La politique gouvernementale tchèque a une longue histoire de négligence envers les priorités environnementales. Le faible niveau de construction de nouvelles sources d’énergie renouvelable ou l’absence d’engagement en faveur de la neutralité carbone à une date donnée ne sont que deux exemples. En général, la politique climatique tchèque n’avance que sous la pression de l’Union européenne.
Ce ne fut pas toujours le cas. L’état catastrophique de l’environnement fut l’une des principales raisons de la délimitisation du régime communiste avant sa chute en novembre 1989. En effet, les groupes et mouvements écologistes et leurs revendications constituaient une part essentielle des mouvements qui ont entraîné la chute des régimes communistes à travers le bloc soviétique. La République tchèque ne fit pas exception.

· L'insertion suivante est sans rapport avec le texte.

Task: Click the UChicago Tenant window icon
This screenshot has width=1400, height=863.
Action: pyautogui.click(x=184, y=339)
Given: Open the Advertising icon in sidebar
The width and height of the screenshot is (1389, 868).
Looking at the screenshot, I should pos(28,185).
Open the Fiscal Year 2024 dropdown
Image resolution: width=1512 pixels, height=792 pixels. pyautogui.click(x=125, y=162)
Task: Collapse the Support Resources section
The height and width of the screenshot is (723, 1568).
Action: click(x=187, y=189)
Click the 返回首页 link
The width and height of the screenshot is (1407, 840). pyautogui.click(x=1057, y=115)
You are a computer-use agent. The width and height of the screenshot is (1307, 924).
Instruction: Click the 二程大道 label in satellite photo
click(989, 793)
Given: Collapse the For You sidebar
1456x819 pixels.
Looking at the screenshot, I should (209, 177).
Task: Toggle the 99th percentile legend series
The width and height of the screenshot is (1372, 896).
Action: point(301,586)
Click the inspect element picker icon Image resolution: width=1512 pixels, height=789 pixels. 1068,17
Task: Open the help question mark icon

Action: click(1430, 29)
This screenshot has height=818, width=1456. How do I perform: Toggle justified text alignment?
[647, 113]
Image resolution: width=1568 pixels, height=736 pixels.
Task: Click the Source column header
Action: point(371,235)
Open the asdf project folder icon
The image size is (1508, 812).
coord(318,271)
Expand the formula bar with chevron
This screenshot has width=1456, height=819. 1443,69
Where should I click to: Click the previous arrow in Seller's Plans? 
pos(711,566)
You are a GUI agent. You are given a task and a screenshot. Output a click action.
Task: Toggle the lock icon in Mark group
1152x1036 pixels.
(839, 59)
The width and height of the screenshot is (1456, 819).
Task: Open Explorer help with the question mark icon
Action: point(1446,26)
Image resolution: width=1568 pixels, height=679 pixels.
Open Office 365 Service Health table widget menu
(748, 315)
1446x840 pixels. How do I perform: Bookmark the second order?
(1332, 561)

L’état catastrophique de l’environnement fut l’une des principales raisons de la délimitisation du régime communiste avant sa chute en novembre 1989.
Après la Révolution de Velours, de nombreux écologistes furent intégrés au sein des gouvernements, et leurs accomplissements, tels que la réduction des polluants atmosphériques en fixant des limites à l’exploitation du charbon et une meilleure protection de la nature, comptent parmi les succès incontestables des transformations qui ont suivi 1989. La révolution tchécoslovaque n’était pas seulement “_velours_” mais aussi verte.
Cependant, avec peu d’exceptions, l’intérêt de la société tchèque pour les conditions environnementales s’est progressivement étiolé dans le cadre démocratique nouveau. Et aujourd’hui, on observe une ignorance profonde de la crise climatique. Quelles en sont les raisons ?
Mantra productiviste
Le débat politique tchèque accorde traditionnellement une grande importance aux capacités productives du pays. Beaucoup de politiciens promeuvent de grands projets d’infrastructures tels que des autoroutes, des centrales nucléaires, des mines ou des usines automobiles. Cette tendance remonte à la période qui a suivi immédiatement la Révolution industrielle, lorsque l’Empire autrichien décida de concentrer une grande partie de son industrie lourde dans la « périphérie tchèque ».
L’industrie lourde était aussi une priorité majeure du régime communiste d’avant 1989. La Tchécoslovaquie était parfois appelée « la forge du socialisme », produisant une large gamme de biens stratégiques et de consommation pour l’ensemble du bloc soviétique.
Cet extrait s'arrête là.